La Xunta criticó que la carta no estuviese acompañada por ningún “documento técnico” y consideró que no estaba “debidamente motivada ni justificada”. A aquellas alturas el Gobierno gallego ponía en cuestión, incluso que la declaración de zona tensionada le correspondiese al Ejecutivo autonómico.

Pero el impasse duró poco, porque en noviembre el PPdeG, que preside la Xunta, presentó una enmienda a la Lei de Medidas Fiscais e Administrativas admitiendo que era la Xunta la encargada de estimar la declaración de zonas tensionadas, y estableció un proceso para hacerlo. Eso sí, cargó la responsabilidad de presentar la solicitud en los ayuntamientos, descartando hacerlo de oficio, y añadió nuevos trámites a los previstos por la ley.

Por ejemplo, exige que el Concello abra una mesa sectorial en la que estén presentes, por lo menos, las agrupaciones de promotores de vivienda y las de profesionales de administradores de fincas y agentes de la propiedad inmobiliaria. En el caso de A Coruña, todas estas agrupaciones están en contra de la declaración de zona tensionada.

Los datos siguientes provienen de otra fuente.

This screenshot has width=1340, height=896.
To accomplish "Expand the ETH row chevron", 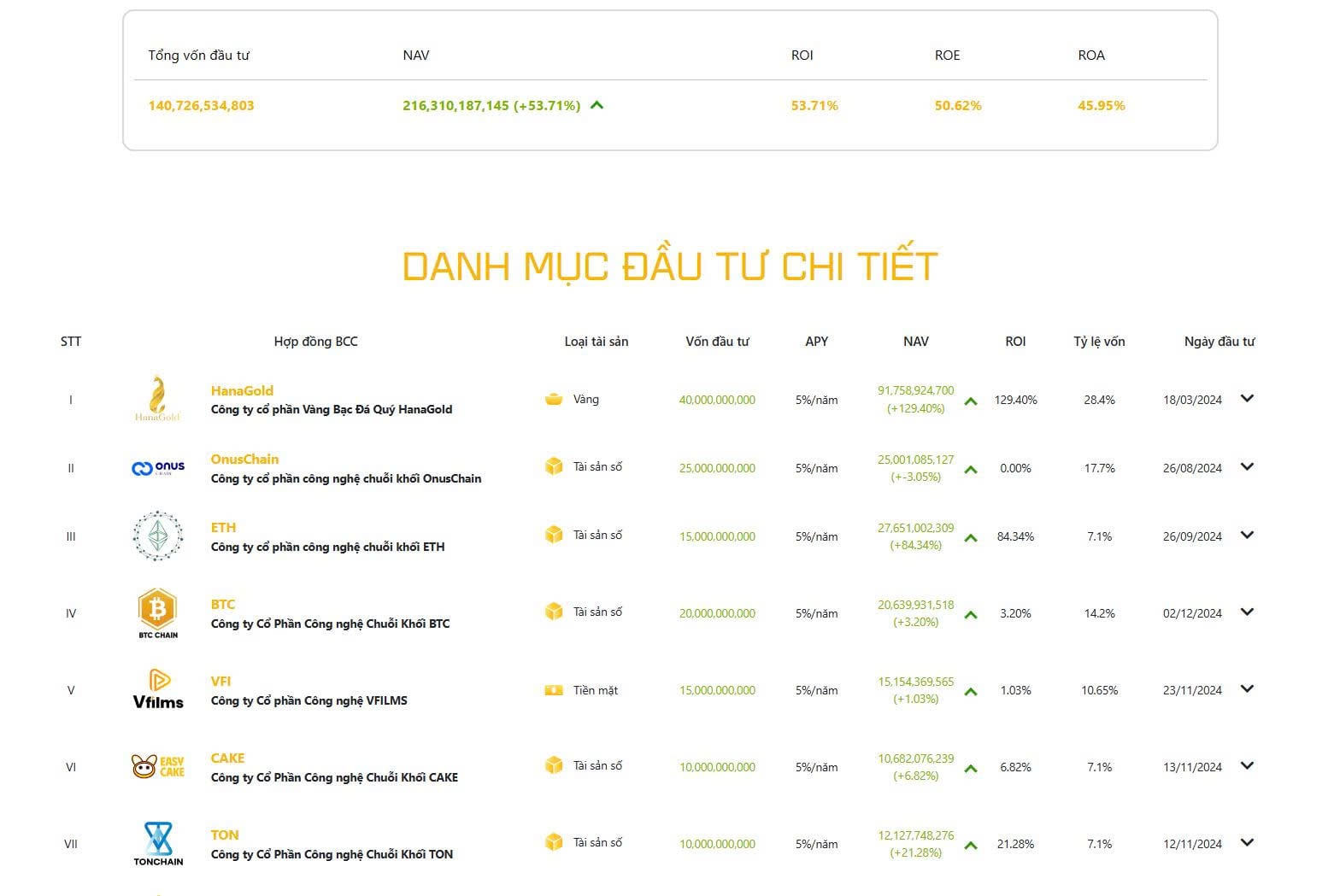I will coord(1247,536).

El Ayuntamiento celebró entonces que la Xunta “rectifique”. Pero, con estos criterios, cae sobre el Gobierno gallego la responsabilidad de presentar una nueva solicitud, y esta nunca se ha efectuado. Según afirmaron ayer a este diario fuentes de la Consellería de Vivenda e Planificación de Infraestruturas, por el momento “ningún concello ha solicitado formalmente la declaración de zona tensionada”. Tras la petición coruñesa de 2023, afirma el Gobierno gallego, se les respondió “explicando los informes y documentación” a presentar “si finalmente deciden solicitar la declaración de zona tensionada”. Pero “no tuvimos más comunicación desde entonces”.

A la espera de más datos

En abril el concejal de Urbanismo y Vivienda, Francisco Díaz Gallego, afirmó que el Ayuntamiento estaba preparando una nueva solicitud que pudiese ser aceptada por el Gobierno gallego. “Tenemos que completarla ahora, en ello estamos”, afirmó hace medio año.

Pero fuentes municipales afirmaron a este diario que están esperando por unos datos inmobiliarios que la Xunta les presentó en una reunión de marzo. Según declararon ayer a este diario fuentes municipales, “hemos pedido información al Instituto Galego de Vivenda e Solo y estamos esperando por ella”.

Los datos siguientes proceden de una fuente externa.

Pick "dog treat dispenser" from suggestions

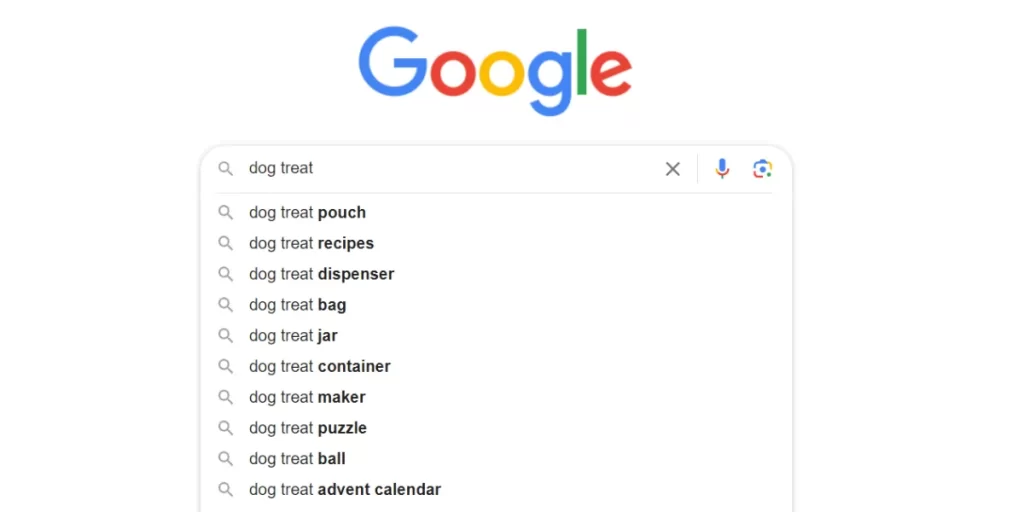point(321,274)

La argumentación que presentó la Xunta en esta reunión ya fue publicada en marzo por este diario: afirmó que solo había base legal para declarar zona tensionada tres distritos, 15001, 15002 y 15003, esto es, Ciudad Vieja, Monte Alto y la zona del Orzán y la plaza de Pontevedra, en base a cálculos sobre una base de datos del Estado que solo incluía datos de 2019-2022.

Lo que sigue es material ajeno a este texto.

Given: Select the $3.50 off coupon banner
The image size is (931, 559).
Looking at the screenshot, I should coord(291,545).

El BNG defiende que la asesoría a arrendatarios es su “propuesta”

La Junta de Gobierno Local aprobó este miércoles que la empresa municipal Emvsa asesore a los vecinos que alquilen, una medida que, según el edil de Economía, José Manuel Lage, ayudará a garantizar que los vecinos “puedan contar con una vivienda digna y adecuada”. El BNG defiende que es una “propuesta” que planteó el grupo y que incorporaron al acuerdo para investir a Inés Rey como alcaldesa el año pasado. La edil nacionalista Avia Veira afirma que se ha implantado “porque nos plantamos y porque el PSOE “tiene mucho que cumplir antes de hablar del presupuesto” de 2025.